76ers' Keys to Avoiding Elimination vs. Hawks in Game 6 of 2021 NBA Playoffs
76ers’ Keys to Avoiding Elimination vs. Hawks in Game 6 of 2021 NBA Playoffs

Twice the Philadelphia 76ers have had a chance to take a stranglehold of their Eastern Conference Finals series against the Atlanta Hawks. Twice the Sixers have failed to capitalize on that opportunity.
On Monday night, they held a 2-1 series lead and took a 13-point lead into intermission. But the offense stalled, a hobbled Joel Embiid disappeared and that advantage evaporated over the final 24 minutes of what became a 103-100 triumph for the Hawks.
On Wednesday, history repeated itself—in even more dramatic fashion.

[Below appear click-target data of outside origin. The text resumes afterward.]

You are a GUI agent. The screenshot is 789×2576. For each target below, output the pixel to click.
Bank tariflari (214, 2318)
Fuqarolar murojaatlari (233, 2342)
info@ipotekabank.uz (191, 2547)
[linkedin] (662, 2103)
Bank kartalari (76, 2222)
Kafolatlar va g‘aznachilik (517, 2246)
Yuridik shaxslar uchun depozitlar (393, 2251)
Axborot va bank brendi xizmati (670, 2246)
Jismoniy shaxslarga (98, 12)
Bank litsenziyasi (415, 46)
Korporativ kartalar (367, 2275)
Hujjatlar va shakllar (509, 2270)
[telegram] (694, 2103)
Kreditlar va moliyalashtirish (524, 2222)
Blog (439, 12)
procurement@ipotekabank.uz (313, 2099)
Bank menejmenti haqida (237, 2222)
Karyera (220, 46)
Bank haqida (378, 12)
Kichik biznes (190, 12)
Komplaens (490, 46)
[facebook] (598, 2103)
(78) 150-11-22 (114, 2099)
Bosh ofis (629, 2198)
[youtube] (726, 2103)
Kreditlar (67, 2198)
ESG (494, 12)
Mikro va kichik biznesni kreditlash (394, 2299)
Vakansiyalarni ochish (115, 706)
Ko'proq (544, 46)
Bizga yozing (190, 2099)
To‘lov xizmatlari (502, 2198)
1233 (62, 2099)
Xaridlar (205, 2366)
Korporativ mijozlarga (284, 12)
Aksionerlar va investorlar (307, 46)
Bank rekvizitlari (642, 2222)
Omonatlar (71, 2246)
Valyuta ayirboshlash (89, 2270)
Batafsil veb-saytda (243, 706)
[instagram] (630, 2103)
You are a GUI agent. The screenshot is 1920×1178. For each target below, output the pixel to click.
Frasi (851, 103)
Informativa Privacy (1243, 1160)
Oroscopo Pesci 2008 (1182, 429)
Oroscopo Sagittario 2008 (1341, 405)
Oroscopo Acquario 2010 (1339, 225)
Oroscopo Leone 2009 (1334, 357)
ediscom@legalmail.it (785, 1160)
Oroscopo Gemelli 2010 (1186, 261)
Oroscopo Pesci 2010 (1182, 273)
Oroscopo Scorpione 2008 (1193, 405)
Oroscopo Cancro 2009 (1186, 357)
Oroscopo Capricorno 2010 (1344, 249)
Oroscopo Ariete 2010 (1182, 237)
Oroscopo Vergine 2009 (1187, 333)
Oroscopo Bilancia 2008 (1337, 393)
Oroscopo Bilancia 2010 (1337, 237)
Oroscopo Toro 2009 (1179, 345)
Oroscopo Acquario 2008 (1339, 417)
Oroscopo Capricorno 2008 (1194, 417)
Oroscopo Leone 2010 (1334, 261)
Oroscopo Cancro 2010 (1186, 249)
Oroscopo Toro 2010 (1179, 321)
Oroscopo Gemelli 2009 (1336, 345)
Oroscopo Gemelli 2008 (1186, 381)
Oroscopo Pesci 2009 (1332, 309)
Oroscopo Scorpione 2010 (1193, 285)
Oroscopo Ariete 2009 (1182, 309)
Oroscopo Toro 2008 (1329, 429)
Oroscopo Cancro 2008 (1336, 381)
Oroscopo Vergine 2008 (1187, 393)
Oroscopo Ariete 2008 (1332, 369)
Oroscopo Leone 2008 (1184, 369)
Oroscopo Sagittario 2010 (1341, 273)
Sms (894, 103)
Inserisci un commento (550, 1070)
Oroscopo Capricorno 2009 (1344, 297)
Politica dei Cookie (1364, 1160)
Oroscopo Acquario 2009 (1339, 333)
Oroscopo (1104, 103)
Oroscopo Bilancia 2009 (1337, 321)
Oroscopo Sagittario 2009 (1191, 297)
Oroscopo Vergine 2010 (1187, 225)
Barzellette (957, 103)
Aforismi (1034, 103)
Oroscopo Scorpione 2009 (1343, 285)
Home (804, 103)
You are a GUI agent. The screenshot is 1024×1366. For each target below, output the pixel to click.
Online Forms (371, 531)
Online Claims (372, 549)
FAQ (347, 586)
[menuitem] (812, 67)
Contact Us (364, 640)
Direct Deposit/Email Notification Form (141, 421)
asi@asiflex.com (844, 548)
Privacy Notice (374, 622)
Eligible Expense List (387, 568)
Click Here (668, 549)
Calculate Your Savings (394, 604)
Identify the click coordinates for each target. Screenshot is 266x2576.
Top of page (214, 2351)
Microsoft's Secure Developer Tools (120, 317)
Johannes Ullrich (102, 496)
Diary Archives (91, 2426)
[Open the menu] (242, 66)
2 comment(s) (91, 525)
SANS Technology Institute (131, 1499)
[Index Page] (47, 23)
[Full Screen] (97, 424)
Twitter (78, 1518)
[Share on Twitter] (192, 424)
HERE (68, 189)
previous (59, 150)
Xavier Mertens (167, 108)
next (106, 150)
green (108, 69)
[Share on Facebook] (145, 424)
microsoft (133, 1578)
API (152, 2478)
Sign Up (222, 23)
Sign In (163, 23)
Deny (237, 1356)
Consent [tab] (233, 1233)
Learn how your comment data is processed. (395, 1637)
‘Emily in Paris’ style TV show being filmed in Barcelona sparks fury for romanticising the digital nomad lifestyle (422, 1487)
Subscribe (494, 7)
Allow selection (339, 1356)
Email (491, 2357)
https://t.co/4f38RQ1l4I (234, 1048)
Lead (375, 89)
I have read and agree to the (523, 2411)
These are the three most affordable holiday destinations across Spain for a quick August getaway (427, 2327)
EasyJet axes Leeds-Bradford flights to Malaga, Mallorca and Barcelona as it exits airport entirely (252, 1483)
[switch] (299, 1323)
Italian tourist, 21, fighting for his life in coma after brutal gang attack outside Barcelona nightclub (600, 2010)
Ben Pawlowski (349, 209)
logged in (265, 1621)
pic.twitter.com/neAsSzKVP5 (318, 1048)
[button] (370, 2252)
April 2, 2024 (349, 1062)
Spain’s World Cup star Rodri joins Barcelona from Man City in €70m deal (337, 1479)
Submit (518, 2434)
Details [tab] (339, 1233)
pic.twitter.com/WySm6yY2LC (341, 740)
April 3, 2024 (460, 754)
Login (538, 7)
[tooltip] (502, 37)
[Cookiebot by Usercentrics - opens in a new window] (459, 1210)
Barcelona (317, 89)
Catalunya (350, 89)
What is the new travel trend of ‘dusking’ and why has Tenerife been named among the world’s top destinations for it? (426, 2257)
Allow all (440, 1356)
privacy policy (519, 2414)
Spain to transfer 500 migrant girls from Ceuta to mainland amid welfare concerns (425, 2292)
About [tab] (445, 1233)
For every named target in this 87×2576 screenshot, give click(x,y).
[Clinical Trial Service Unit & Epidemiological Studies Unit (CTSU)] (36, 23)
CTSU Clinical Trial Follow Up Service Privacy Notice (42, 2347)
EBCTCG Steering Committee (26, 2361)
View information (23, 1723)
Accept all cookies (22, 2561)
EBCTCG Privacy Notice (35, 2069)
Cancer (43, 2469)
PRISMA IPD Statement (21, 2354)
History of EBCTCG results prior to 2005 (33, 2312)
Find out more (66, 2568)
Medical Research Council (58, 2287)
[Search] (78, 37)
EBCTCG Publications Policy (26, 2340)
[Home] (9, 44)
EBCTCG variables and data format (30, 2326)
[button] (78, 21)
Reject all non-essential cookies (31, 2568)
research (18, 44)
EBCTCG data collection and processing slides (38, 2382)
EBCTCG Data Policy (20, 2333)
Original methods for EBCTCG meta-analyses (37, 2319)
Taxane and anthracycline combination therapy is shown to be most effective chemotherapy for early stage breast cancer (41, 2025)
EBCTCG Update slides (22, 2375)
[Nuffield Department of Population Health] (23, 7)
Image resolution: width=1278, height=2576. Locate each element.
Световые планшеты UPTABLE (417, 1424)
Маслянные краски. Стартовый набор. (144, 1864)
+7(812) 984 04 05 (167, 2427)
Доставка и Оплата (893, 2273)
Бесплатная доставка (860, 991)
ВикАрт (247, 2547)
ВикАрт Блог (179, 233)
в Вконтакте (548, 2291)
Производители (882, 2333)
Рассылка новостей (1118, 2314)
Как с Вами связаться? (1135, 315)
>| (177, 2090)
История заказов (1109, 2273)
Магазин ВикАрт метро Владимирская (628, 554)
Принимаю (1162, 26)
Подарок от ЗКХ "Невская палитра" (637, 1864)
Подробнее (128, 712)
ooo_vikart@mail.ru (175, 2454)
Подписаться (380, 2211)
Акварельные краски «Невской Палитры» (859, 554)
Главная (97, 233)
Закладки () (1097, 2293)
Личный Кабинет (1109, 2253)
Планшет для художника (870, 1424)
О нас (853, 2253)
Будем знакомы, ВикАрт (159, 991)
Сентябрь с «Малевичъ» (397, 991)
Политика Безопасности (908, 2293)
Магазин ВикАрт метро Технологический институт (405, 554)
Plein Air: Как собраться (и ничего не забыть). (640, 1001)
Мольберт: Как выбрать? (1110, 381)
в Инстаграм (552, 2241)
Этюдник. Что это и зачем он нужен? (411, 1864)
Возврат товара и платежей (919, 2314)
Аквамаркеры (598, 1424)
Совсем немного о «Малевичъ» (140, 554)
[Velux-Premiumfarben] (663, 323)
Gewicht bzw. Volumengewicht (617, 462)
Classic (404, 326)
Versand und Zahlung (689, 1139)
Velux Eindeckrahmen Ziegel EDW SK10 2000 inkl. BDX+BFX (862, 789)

This time, the Sixers failed to protect a 26-point lead, mustering nothing over the final four minutes of regulation beyond a two-point shot by Seth Curry with 0.1 seconds remaining. By that time, Philadelphia's collapse was already complete, and Atlanta escaped with a 109-106 road win.
Now, it's back to The A, where Philadelphia suddenly finds itself just 48 minutes away from elimination. It's win-or-go-fishing multiplied by two, and for the Sixers to force a winner-take-all Game 7, the following three things must happen.
Feed Embiid

It says plenty about Philadelphia's tenuous position that its foundation is a 7-footer with a partially torn meniscus. But even a less-than-full-strength Embiid can be spectacular, as he has been for much of this series.
In Games 1 through 3, he averaged 35.3 points, 10.3 rebounds and 2.3 blocks. In Game 5, he cleared each of those marks with 37 points, 13 boards and four rejections. In between, he hobbled through a rough Game 4 in which he shot just 4-of-20 from the field and misfired on all 12 of his second-half shots. But even then, his final line featured 21 boards and 17 points.
He's a walking mismatch with a plethora of post moves and a soft shooting touch that reaches out to the three-point line. Hawks center Clint Capela is no slouch on defense, but even he's been rendered mostly powerless against Embiid.
The Sixers need to squeeze everything they can out of their All-Star center to live to fight another day.
Find Support Scoring

When Philly's offense is rolling, there are layers to this attack.
It's always Embiid-focused (as it should be), but Tobias Harris is dancing around defenders in isolation, Ben Simmons is hard-charging to the rim and shooters like Seth Curry are shredding nets from three. But in Game 5, the offense devolved into Embiid-Curry-or-bust. The other eight Sixers who saw the floor combined to score just 33 points on 10-of-36 shooting (27.8 percent).
Philadelphia has to know this isn't a winning formula. While Embiid may well deliver another 37 points (or more), the Sixers cannot count on getting 36 points out of Curry again. He played 57 games in the regular season and didn't reach 30 points once.
Harris (4 points, 2-of-11) has to find some soft spots in an Atlanta defense that ranked just 18th in efficiency, per NBA.com. Simmons might have a serious case of the yips at the foul line (4-of-14 on Wednesday, 8-of-25 the first four games), but he can't play this passive on offense (four shots in 38 minutes). And with Danny Green shelved by a right calf strain, the Sixers must identify a reliable shooting source between Furkan Korkmaz, Shake Milton and George Hill, who went a combined 4-of-17 in Game 4.
Keep the Gas Pedal Floored

Game 6 is set for a 7:30 p.m. ET tip in Atlanta on Friday night. Sixers skipper Doc Rivers may not sleep a wink between now and then.
He has the more talented team in this series. He has the best player in this series. He had home-court advantage in this series. His club had an 18-point lead in Game 4 and a 26-point edge in Game 5 and couldn't protect either one.
That's inexcusable.
The Sixers can't get comfortable—not on offense, not on defense and not with their approach. No lead is too big to blow, and Philadelphia needs to know that by now.
Throw the kitchen sink at Trae Young and get the ball out of his hands. Move around on offense. Push the tempo when the opportunity arises. Make open shots when they're there. Pray to the basketball gods that Simmons suddenly becomes competent at the charity stripe.
Something's gotta give, and that something can't keep being big leads for Philly.